Asked about the "highest levels" charge, Burns replied: "The president . . . did not claim that today. We are not claiming that today."

That was precisely what the military asserted in its Baghdad briefing for reporters Sunday, a secretive session in which no cameras or tape recorders were allowed and no names were given for the speakers.

The charge was that Tehran's operatives were supplying explosive devices to Iraqi Shiites who are killing U.S. troops. Proof was laid out on a table: Iranian-made weapons and copies of false identity cards found on captured agents said to be members of the Quds Force of Iran's elite Revolutionary Guards.

"The Quds Force," a senior defense analyst then explained, "on paper reports to the IRGC, the Islamic Revolutionary Guards Corps. In reality, they really report directly to the supreme leader," Ayatollah Ali Khamenei. "So the activities that the IRGC Quds Force are conducting in Iraq, we assess, are coming from the highest levels of the Iranian government."

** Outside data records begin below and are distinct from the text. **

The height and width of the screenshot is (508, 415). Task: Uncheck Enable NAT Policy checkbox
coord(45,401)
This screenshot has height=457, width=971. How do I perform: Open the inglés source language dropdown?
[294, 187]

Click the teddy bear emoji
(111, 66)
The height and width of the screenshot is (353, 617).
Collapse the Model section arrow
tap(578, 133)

(Although the briefer emphasized that he was referring to Khamenei and not to President Mahmoud Ahmadinejad, Bush cited the Iranian president at yesterday's news conference. "Whether Ahmadinejad ordered the Quds Force to do this, I don't think we know," he said.) The briefer's comments Sunday shifted the focus of a lengthy presentation that had been planned for more than a month. Several media accounts Monday morning noted that no proof had been offered for the "highest levels" charge. "The process fumbled what should be an easy story to tell," one administration official said ruefully.

Controversy grew Monday over reports that the Joint Chiefs of Staff chairman, Marine Gen. Peter Pace, had told reporters in Australia that while he knew the weapons were Iranian-made, "I would not say by what I know that the Iranian government clearly knows or is complicit."

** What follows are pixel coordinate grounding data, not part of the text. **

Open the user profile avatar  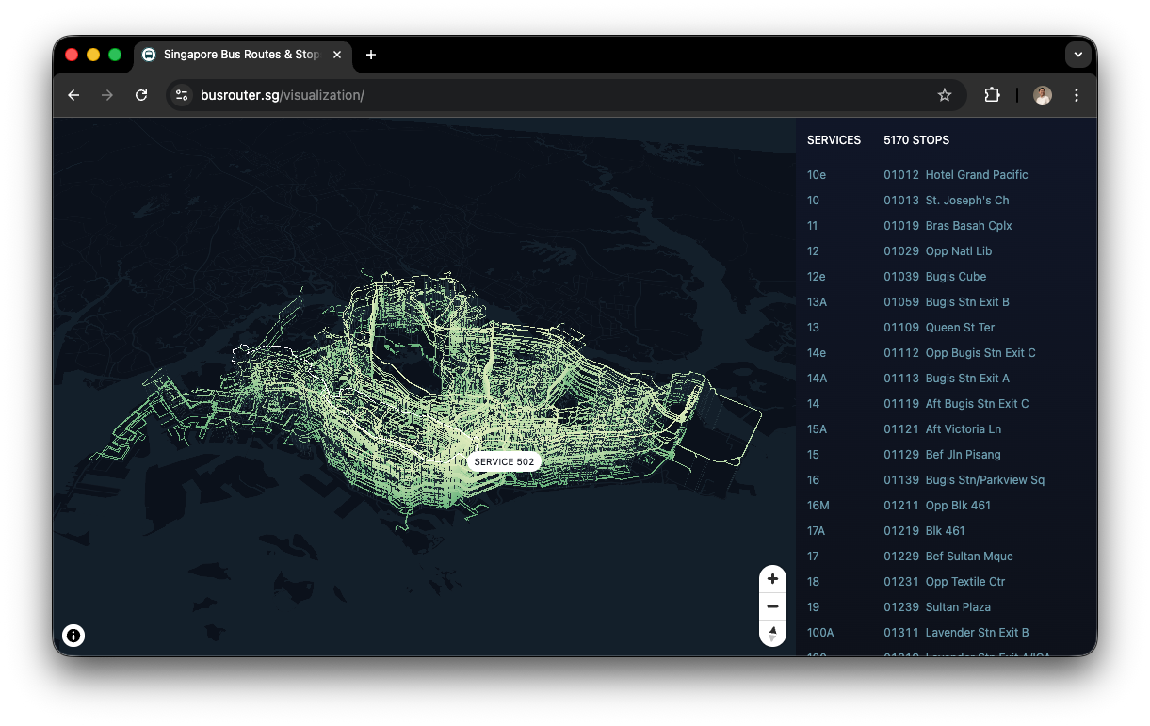tap(1042, 95)
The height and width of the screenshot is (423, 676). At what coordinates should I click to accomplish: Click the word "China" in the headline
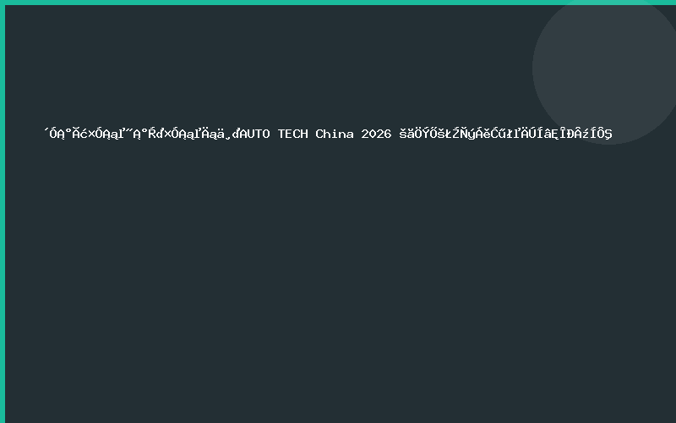[x=335, y=134]
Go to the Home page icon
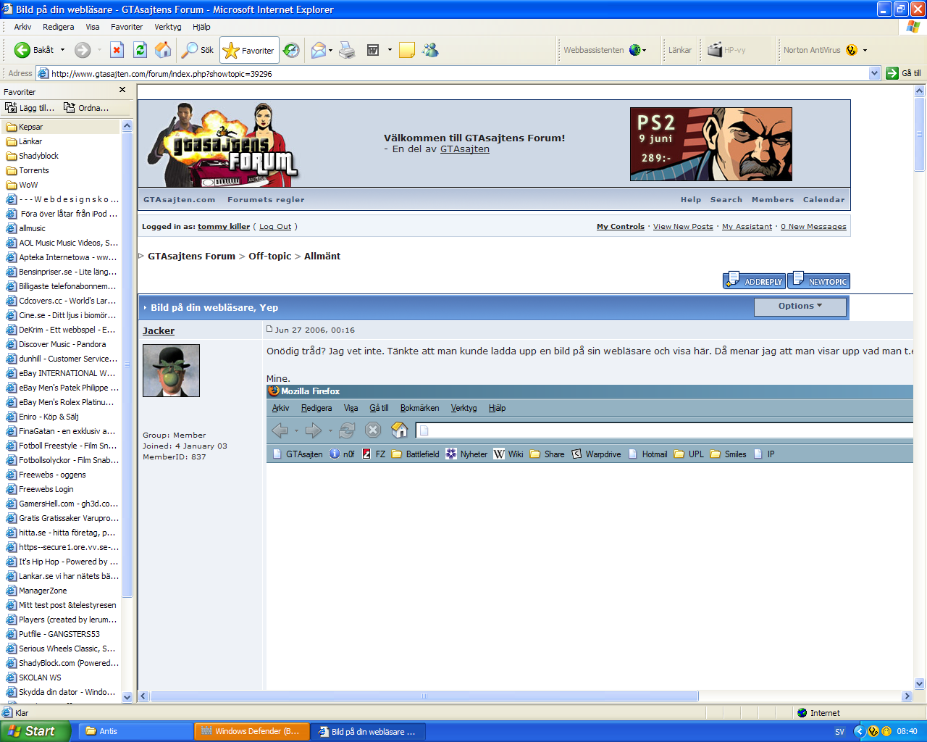The image size is (927, 742). (164, 50)
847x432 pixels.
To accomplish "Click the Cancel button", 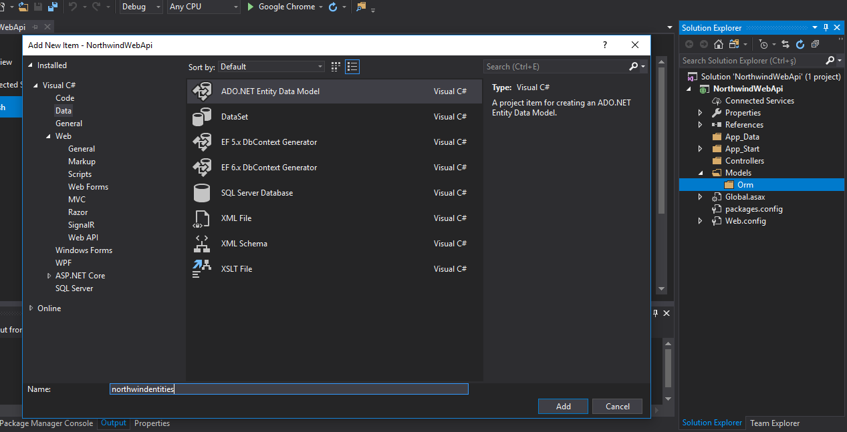I will coord(617,406).
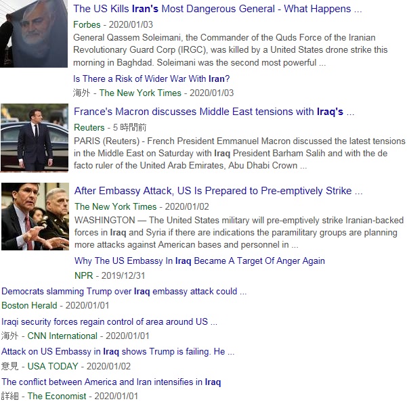
Task: Click the CNN International source name
Action: click(62, 336)
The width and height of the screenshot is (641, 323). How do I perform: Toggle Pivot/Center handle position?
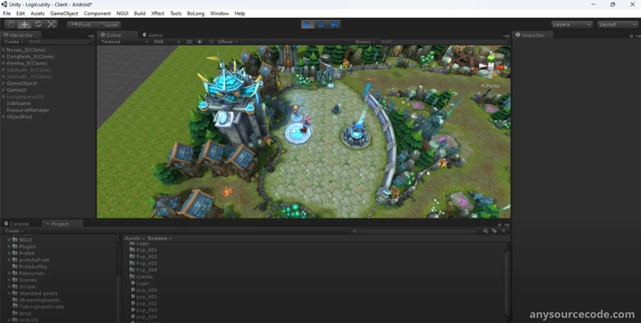81,25
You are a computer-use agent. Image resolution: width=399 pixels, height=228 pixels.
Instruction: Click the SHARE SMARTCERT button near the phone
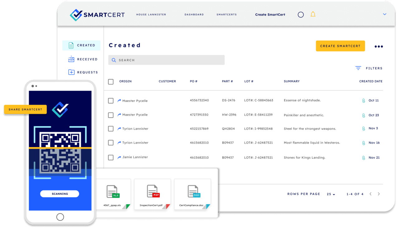click(25, 109)
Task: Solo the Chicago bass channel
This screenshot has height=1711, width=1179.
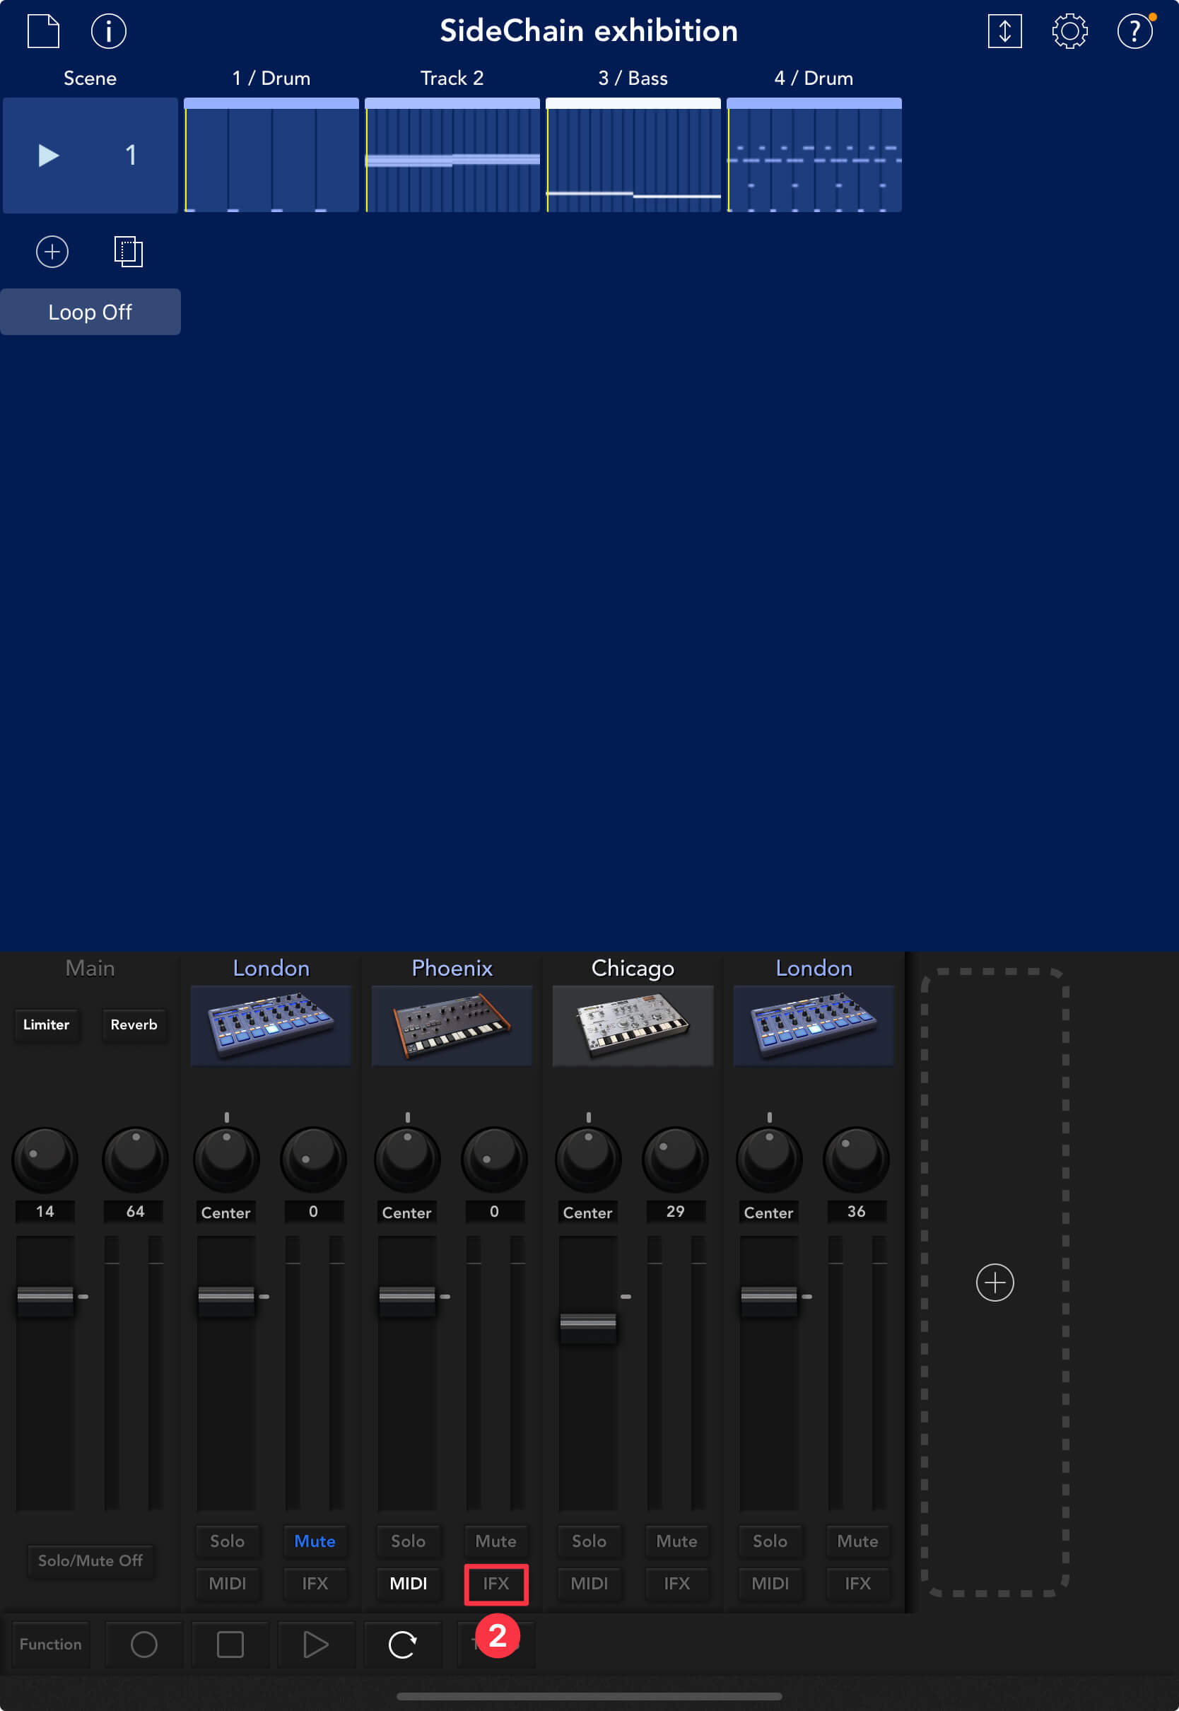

Frantic telephone calls from Washington to Pace's traveling party ensued. Snow and his counterpart at the State Department, Sean McCormack, were pummeled in daily briefings and directed questions to the Pentagon.

On Tuesday, even as Snow told reporters in Washington he had spoken with Pace and they were on the same page, the general reiterated his view. The discovery of the explosives, Pace said during a news conference in Jakarta, "could not translate to the Iranian government per se is directly involved in doing this."

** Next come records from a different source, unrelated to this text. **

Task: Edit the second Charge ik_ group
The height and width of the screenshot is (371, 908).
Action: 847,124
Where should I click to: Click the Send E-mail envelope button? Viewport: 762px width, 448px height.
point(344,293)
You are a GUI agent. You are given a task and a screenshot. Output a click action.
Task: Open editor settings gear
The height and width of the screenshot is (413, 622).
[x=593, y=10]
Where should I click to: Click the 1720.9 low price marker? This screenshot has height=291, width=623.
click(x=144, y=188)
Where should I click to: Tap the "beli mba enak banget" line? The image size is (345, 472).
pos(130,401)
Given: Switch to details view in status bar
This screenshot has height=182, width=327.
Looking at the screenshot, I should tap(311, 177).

At another contentious White House briefing, Snow said that he would "push all evidentiary questions to the DNI" -- the director of national intelligence.

The intelligence community, still licking its wounds over faulty prewar intelligence on Iraq, displayed an air of "I told you so" this week and insisted that the Baghdad briefers had gone beyond vetted information.

A senior intelligence official Tuesday offered carefully parsed written guidance he said had been provided to the briefers in Baghdad. "The Qods Force -- a special element of Iran's Islamic Revolutionary Guard . . . -- is involved in providing lethal support to select groups of Shia militants in Iraq. Based on our understanding of the Iranian system and the history of IRGC operations, the IC [intelligence community] assesses that activity this extensive on the part of the Qods Force would not be conducted without approval from top leaders in Iran."

The distinction was important, the official said. The Baghdad briefer's verbal use of "highest levels" went beyond what the intelligence community had suggested. The "top officials" wording, the official said, better reflected administration knowledge.

In Baghdad yesterday, a U.S. military spokesman, Maj. Gen. William B. Caldwell, tried to clarify, saying the intent of the news conference was not to talk about who had authorized Iranian arms shipments: "This is about the fact that American forces . . . are being killed by munitions and weaponry that are being produced in Iran."

Correspondent Joshua Partlow in Baghdad contributed to this report.